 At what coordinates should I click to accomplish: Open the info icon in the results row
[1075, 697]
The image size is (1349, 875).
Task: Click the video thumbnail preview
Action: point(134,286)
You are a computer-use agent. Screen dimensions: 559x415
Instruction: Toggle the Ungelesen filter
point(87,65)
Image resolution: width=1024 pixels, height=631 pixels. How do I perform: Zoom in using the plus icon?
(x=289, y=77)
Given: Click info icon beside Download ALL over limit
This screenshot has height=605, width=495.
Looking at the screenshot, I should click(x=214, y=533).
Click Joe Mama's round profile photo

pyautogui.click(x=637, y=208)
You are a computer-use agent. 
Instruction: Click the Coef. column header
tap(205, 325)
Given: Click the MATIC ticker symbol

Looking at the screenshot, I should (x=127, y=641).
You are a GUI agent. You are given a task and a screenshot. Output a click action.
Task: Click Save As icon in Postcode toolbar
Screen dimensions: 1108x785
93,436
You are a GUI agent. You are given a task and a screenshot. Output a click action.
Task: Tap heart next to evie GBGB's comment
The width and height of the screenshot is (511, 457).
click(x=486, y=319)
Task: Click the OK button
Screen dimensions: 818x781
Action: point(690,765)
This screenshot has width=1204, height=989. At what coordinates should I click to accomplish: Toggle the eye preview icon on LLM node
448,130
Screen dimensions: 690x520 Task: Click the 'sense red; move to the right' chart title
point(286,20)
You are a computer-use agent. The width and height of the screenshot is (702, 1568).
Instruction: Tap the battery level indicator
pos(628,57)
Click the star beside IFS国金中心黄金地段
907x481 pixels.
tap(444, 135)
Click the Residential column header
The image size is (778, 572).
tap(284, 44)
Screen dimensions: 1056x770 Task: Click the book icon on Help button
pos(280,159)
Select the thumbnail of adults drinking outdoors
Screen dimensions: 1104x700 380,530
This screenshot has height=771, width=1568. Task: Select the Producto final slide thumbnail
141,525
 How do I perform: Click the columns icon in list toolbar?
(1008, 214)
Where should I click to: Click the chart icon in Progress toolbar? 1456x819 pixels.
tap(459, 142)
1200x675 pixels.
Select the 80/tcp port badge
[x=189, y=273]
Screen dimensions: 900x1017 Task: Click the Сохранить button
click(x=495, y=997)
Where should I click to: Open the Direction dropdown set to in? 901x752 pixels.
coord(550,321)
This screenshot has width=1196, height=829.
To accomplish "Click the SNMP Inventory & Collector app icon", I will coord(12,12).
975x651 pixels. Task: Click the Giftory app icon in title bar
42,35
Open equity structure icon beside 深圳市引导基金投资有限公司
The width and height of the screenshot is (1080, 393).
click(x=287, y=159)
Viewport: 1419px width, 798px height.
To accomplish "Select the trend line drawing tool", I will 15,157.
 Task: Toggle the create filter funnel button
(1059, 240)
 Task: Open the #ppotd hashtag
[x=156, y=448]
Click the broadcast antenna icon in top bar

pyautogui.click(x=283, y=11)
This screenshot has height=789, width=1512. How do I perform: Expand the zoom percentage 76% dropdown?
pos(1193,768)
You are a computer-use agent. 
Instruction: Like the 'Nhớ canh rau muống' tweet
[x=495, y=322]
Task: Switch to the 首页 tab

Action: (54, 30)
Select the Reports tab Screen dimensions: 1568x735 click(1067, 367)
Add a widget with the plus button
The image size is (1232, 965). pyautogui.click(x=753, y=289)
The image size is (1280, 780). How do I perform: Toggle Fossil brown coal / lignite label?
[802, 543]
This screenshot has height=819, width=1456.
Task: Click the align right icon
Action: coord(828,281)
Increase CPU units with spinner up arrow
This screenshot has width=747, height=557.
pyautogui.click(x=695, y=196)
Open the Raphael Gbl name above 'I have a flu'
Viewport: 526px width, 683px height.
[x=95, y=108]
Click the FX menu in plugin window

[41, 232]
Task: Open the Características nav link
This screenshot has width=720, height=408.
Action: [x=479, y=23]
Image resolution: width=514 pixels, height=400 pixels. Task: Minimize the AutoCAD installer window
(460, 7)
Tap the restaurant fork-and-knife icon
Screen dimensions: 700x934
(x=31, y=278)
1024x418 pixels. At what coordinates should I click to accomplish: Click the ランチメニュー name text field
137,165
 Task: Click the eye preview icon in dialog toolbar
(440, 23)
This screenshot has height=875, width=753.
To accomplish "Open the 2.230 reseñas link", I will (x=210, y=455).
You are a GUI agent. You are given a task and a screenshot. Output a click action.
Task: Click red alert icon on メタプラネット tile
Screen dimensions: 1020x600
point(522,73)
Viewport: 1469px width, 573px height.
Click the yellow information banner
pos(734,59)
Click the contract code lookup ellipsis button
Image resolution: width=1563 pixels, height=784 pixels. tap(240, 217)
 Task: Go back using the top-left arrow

────────────────────

Written instruction
Please rewrite all the items above, swapping each occurrence of "GUI agent" for "GUI assistant" and leaving everything else unchanged.

Completed task
 At what coordinates should I click to accomplish: Open the info icon in the results row
[1075, 697]
The image size is (1349, 875).
Task: Click the video thumbnail preview
Action: point(134,286)
You are a computer-use agent. Screen dimensions: 559x415
Instruction: Toggle the Ungelesen filter
point(87,65)
Image resolution: width=1024 pixels, height=631 pixels. How do I perform: Zoom in using the plus icon?
(x=289, y=77)
Given: Click info icon beside Download ALL over limit
This screenshot has height=605, width=495.
Looking at the screenshot, I should click(x=214, y=533).
Click Joe Mama's round profile photo

pyautogui.click(x=637, y=208)
You are a computer-use agent. 
Instruction: Click the Coef. column header
tap(205, 325)
Given: Click the MATIC ticker symbol

Looking at the screenshot, I should (x=127, y=641).
You are a GUI assistant. You are given a task and a screenshot. Output a click action.
Task: Click Save As icon in Postcode toolbar
Screen dimensions: 1108x785
93,436
You are a GUI assistant. You are given a task and a screenshot. Output a click action.
Task: Tap heart next to evie GBGB's comment
The width and height of the screenshot is (511, 457).
click(x=486, y=319)
Task: Click the OK button
Screen dimensions: 818x781
Action: point(690,765)
This screenshot has width=1204, height=989. At what coordinates should I click to accomplish: Toggle the eye preview icon on LLM node
448,130
Screen dimensions: 690x520 Task: Click the 'sense red; move to the right' chart title
point(286,20)
You are a computer-use agent. The width and height of the screenshot is (702, 1568).
Instruction: Tap the battery level indicator
pos(628,57)
Click the star beside IFS国金中心黄金地段
907x481 pixels.
tap(444, 135)
Click the Residential column header
The image size is (778, 572).
tap(284, 44)
Screen dimensions: 1056x770 Task: Click the book icon on Help button
pos(280,159)
Select the thumbnail of adults drinking outdoors
Screen dimensions: 1104x700 380,530
This screenshot has height=771, width=1568. Task: Select the Producto final slide thumbnail
141,525
 How do I perform: Click the columns icon in list toolbar?
(1008, 214)
Where should I click to: Click the chart icon in Progress toolbar? 1456x819 pixels.
tap(459, 142)
1200x675 pixels.
Select the 80/tcp port badge
[x=189, y=273]
Screen dimensions: 900x1017 Task: Click the Сохранить button
click(x=495, y=997)
Where should I click to: Open the Direction dropdown set to in? 901x752 pixels.
coord(550,321)
This screenshot has width=1196, height=829.
To accomplish "Click the SNMP Inventory & Collector app icon", I will coord(12,12).
975x651 pixels. Task: Click the Giftory app icon in title bar
42,35
Open equity structure icon beside 深圳市引导基金投资有限公司
The width and height of the screenshot is (1080, 393).
click(x=287, y=159)
Viewport: 1419px width, 798px height.
To accomplish "Select the trend line drawing tool", I will 15,157.
 Task: Toggle the create filter funnel button
(1059, 240)
 Task: Open the #ppotd hashtag
[x=156, y=448]
Click the broadcast antenna icon in top bar

pyautogui.click(x=283, y=11)
This screenshot has height=789, width=1512. How do I perform: Expand the zoom percentage 76% dropdown?
pos(1193,768)
You are a computer-use agent. 
Instruction: Like the 'Nhớ canh rau muống' tweet
[x=495, y=322]
Task: Switch to the 首页 tab

Action: (54, 30)
Select the Reports tab Screen dimensions: 1568x735 click(1067, 367)
Add a widget with the plus button
The image size is (1232, 965). pyautogui.click(x=753, y=289)
The image size is (1280, 780). How do I perform: Toggle Fossil brown coal / lignite label?
[802, 543]
This screenshot has height=819, width=1456.
Task: Click the align right icon
Action: coord(828,281)
Increase CPU units with spinner up arrow
This screenshot has width=747, height=557.
pyautogui.click(x=695, y=196)
Open the Raphael Gbl name above 'I have a flu'
Viewport: 526px width, 683px height.
[x=95, y=108]
Click the FX menu in plugin window

[41, 232]
Task: Open the Características nav link
This screenshot has width=720, height=408.
Action: [x=479, y=23]
Image resolution: width=514 pixels, height=400 pixels. Task: Minimize the AutoCAD installer window
(460, 7)
Tap the restaurant fork-and-knife icon
Screen dimensions: 700x934
(x=31, y=278)
1024x418 pixels. At what coordinates should I click to accomplish: Click the ランチメニュー name text field
137,165
 Task: Click the eye preview icon in dialog toolbar
(440, 23)
This screenshot has height=875, width=753.
To accomplish "Open the 2.230 reseñas link", I will (x=210, y=455).
You are a GUI assistant. You are given a task and a screenshot. Output a click action.
Task: Click red alert icon on メタプラネット tile
Screen dimensions: 1020x600
point(522,73)
Viewport: 1469px width, 573px height.
Click the yellow information banner
pos(734,59)
Click the contract code lookup ellipsis button
Image resolution: width=1563 pixels, height=784 pixels. tap(240, 217)
 Task: Go back using the top-left arrow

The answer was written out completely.